Sonya Huffman, head of real estate operations for Gramercy Property Trust, a client of the REIT property management platform, offers testimony to the program's success. “CBRE's property management, engineering and transition services supporting roughly 7.0 million square feet was an excellent partner, collaborating with us under a tight time frame, to meet the complex demands associated with the merger of the Chambers Street portfolio,” she says. The merger, which created a $5.8-billion office and industrial net lease REIT, closed this past December.
WASHINGTON, DC—A year after CBRE introduced a property management services program expressly for publicly traded REITs, the platform has more than 45 million square feet under management, with a pipeline of opportunities with other REITs. Growing out of a study of third-party property management for REITs that was conducted by David M. Fick at Johns Hopkins University Business School and commissioned by CBRE, the program aims to save real estate trusts up to 62% in onsite management costs and 24% in management fees.
“REITs have property-managed their real estate since 1986, when they got the approval from Congress to manage their real estate,” CBRE's Drew Genova, who heads the program along with his Strategic Account Group colleague Steve Bassett, tells GlobeSt.com. In approaching REIT CEOs with the program's value proposition, “We were just trying to challenge that thinking.”

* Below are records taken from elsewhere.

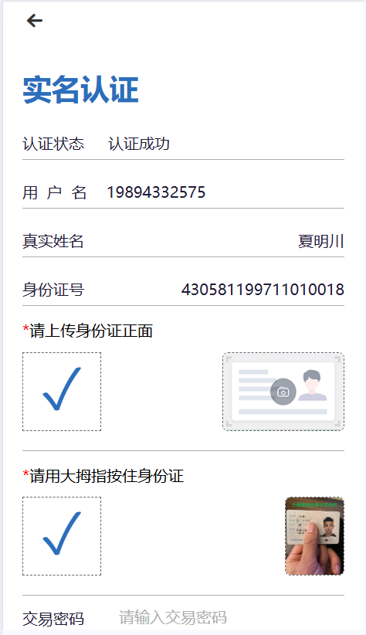Click the 交易密码 label
This screenshot has height=635, width=366.
coord(53,619)
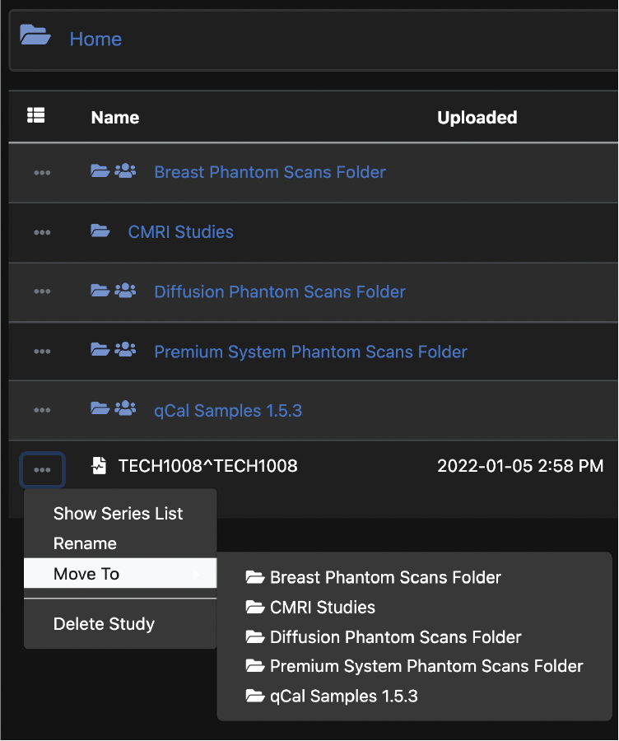Sort by the Name column header
Viewport: 619px width, 741px height.
tap(115, 118)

A Washington, DC-based executive managing director with CBRE, Genova says that he presented the firm's property management experience on behalf of Clarion Partners as an example. “Clarion is an investment money manager that buys real estate; they're not a REIT structure,” he says. “But they still own the real estate, they still have to make the strategic decisions and they still have to asset manage the real estate.

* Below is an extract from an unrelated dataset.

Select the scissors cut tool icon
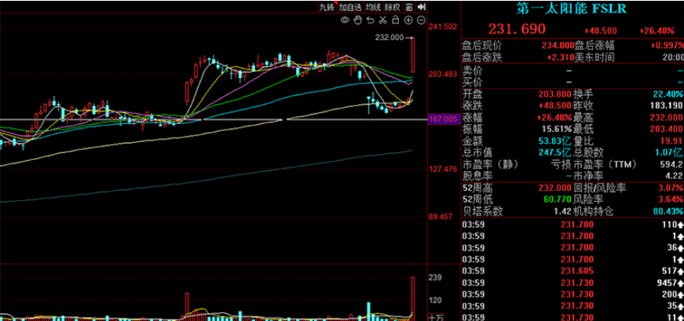The height and width of the screenshot is (321, 684). [x=381, y=20]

“These are the people who drive how the real estate gets run,” continues Genova. “They made a decision that if it's not a priority in their business model, if something in the model falls from the top 10 to number 11 as a core part of the business, then they immediately look to what can they do to outsource it, what can they do to manage it differently.”
Just as the market capitalization for REITs has grown exponentially over the past three decades, so property management has grown increasingly sophisticated. “When you look at today's perspective compared to yesterday, it's completely different,” Genova says.

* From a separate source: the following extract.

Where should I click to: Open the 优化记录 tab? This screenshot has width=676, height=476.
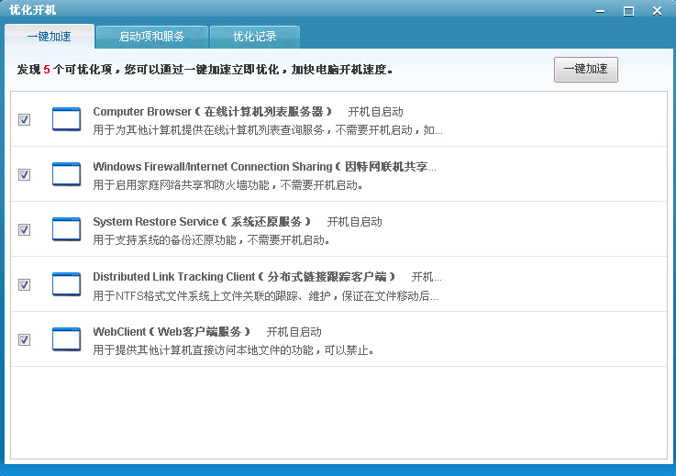[x=254, y=38]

From those initial meetings with REIT CEOs, “We got a lot of early interest and a lot of continuing, ongoing interest,” he says. However, he adds, “We have not cracked the nut yet where REITs will send out an RFP every time they buy a property. My goal is for them to do that, the way the rest of the buyers of real estate look at it—not because they have to outsource management, but just to see if there's a more efficient way to operate the real estate versus the way they're doing it.”
But amassing a portfolio of 45 million square feet for a brand-new venture represents a success story. “Some would say that if you spoke to a true REIT purist, they would say, 'well that's anecdotal, they're not outsourcing' and try to caveat it in every way possible,” says Genova. “But I would say that this is the beginning steps of REITs looking at ways to operate real estate more efficiently.”
Sonya Huffman, head of real estate operations for Gramercy Property Trust, a client of the REIT property management platform, offers testimony to the program's success. “CBRE's property management, engineering and transition services supporting roughly 7.0 million square feet was an excellent partner, collaborating with us under a tight time frame, to meet the complex demands associated with the merger of the Chambers Street portfolio,” she says. The merger, which created a $5.8-billion office and industrial net lease REIT, closed this past December.